PYTHON

Concisely Merging Dictionaries in Python 3.9+ with the Union Operator

Explore the new `|` union operator for dictionaries in Python 3.9+ to efficiently merge multiple dictionaries into a single, new dictionary.

# Requires Python 3.9+
dict1 = {'a': 1, 'b': 2}
dict2 = {'c': 3, 'd': 4}
dict3 = {'b': 5, 'e': 6} # Note 'b' is present in dict1 and dict3

# Merge dict1 and dict2
merged_dict_1_2 = dict1 | dict2
print(f"Merged dict1 and dict2: {merged_dict_1_2}")

# Merge dict1, dict2, and dict3.
# For duplicate keys, the value from the rightmost dictionary takes precedence.
merged_all = dict1 | dict2 | dict3
print(f"Merged all dictionaries: {merged_all}")

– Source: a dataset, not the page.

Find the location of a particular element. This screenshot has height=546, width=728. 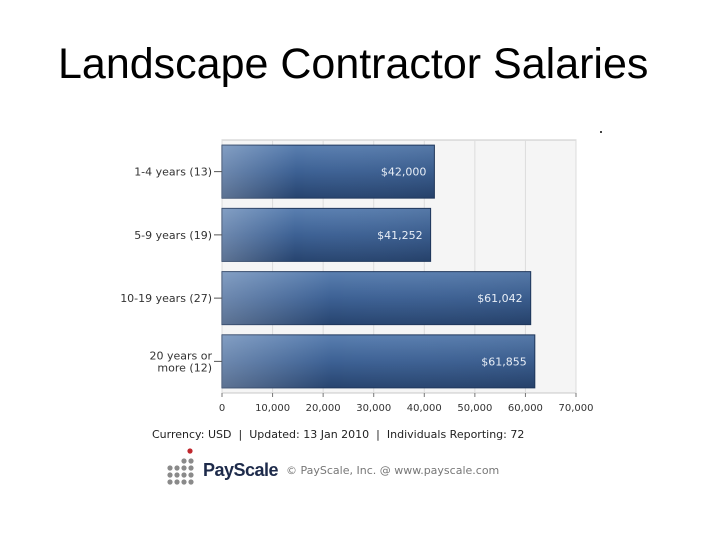

x-tick-label: 20,000 is located at coordinates (324, 408).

# Alternative for older Python versions (3.5+)
merged_old_version = {**dict1, **dict2, **dict3}
print(f"Merged (older version): {merged_old_version}")

# Expected output:
# Merged dict1 and dict2: {'a': 1, 'b': 2, 'c': 3, 'd': 4}
# Merged all dictionaries: {'a': 1, 'b': 5, 'c': 3, 'd': 4, 'e': 6}
# Merged (older version): {'a': 1, 'b': 5, 'c': 3, 'd': 4, 'e': 6}
How it works: Python 3.9 introduced the `|` (union) operator for dictionaries, providing a concise way to merge two or more dictionaries into a new one. If keys overlap, the value from the rightmost dictionary in the operation takes precedence. This is a cleaner alternative to `**` unpacking for merging.